Airline customer care

Airlines care about their customers and their custom, but this use case shows how Decision Server Insights can take customer care to new heights.

Mary is going to be late for her next flight due to a late arrival at the airport from a connecting flight. The airline developed a solution to enroll Mary into a program where her whereabouts are tracked, and the airline is notified if she is likely to miss her connecting flight.

The solution models all of the airline flights and the passengers that are enrolled in the program, and uses business rules, predictive models, and analytics to determine the best action to take as a result of an event. The solution tracks all of the airlines aircraft in the air and relevant events at the airports at which the airline operates. It tracks every passenger in the program to optimize the relationship with these customers. It knows when Mary’s flights take off and when they land, and the time she spends at an airport between flights.

From the moment the airline’s system registers Mary as a passenger (passenger entity) and her flight takes off (flight event), Mary’s location is tracked. When the arrival time of her incoming flight is changed, an event arrives and informs the system that Mary is going to arrive at gate G4 at 4:53 p.m.. This arrival time leaves insufficient time for her to get to her next departure gate, so the solution uses business rules to update the number of expected late connections.

The delayed arrival of Mary’s flight (an event) triggers a call to a predictive model to calculate the estimated time of arrival for Mary at her next departure gate. The model uses historical data from similar situations in the airline’s data warehouse to compute the time Mary is likely to get to the new gate.

An agent within the solution sends an action alert to the gate agent.

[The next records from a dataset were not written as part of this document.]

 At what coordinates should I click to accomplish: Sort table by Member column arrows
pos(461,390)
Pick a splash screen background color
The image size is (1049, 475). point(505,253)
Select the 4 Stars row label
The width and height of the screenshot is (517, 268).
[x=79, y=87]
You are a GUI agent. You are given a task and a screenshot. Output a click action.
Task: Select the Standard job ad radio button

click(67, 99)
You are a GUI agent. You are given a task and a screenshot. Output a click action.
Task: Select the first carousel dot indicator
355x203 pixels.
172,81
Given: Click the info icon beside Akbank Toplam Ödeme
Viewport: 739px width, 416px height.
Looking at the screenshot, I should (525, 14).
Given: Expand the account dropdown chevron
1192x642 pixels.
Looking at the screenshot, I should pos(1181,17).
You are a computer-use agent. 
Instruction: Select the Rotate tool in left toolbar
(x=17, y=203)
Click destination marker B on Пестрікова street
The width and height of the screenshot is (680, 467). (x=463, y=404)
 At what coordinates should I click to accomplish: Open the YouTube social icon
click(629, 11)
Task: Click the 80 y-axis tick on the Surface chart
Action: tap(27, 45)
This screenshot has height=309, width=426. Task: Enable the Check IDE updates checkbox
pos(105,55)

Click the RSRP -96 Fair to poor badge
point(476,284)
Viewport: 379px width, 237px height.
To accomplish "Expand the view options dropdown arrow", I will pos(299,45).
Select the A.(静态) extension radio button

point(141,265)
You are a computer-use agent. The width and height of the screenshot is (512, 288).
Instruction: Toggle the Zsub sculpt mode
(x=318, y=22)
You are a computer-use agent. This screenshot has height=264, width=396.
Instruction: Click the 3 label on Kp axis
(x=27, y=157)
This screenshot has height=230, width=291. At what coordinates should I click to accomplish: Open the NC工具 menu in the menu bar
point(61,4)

The action is based on a set of rules that determines the connecting flight is the last one out to a regional airport that day, and Mary can be accommodated by a 15-minute delay caused by airport congestion. The agent sends a message to the flight crew, and sends a new event that updates the new departure time.

Mary is a frequent flyer with this airline and missed two connection flights this month already. Another agent in the solution determines that Mary receives an Elite Lounge coupon to show gratitude for her loyalty, and to compensate her for the inconvenience of the delayed flights.

The airline also has a service that is named Road Warriors, which allows subscribers to meet up with like minded people at airports during layovers. Mary works for IBM®, and knows many other IBM employees who fly with the airline as frequently as she does. Last week, Mary had a 3 hour layover while she waited for her next flight in Philadelphia. She used the Road Warrior App on her smartphone to inform other subscribers she was at the airport. The Road Warrior App sent a message to all of the members of the same group with overlapping overlays to inform them that Mary was there. Mary received a message with a list of their names, and arranged to meet up with an old friend she knew from Littleton, Massachusetts.

Even though Mary is a loyal customer, this airline is using Decision Server Insights to demonstrate that the company appreciates her custom and they want Mary and IBM to continue to fly with them.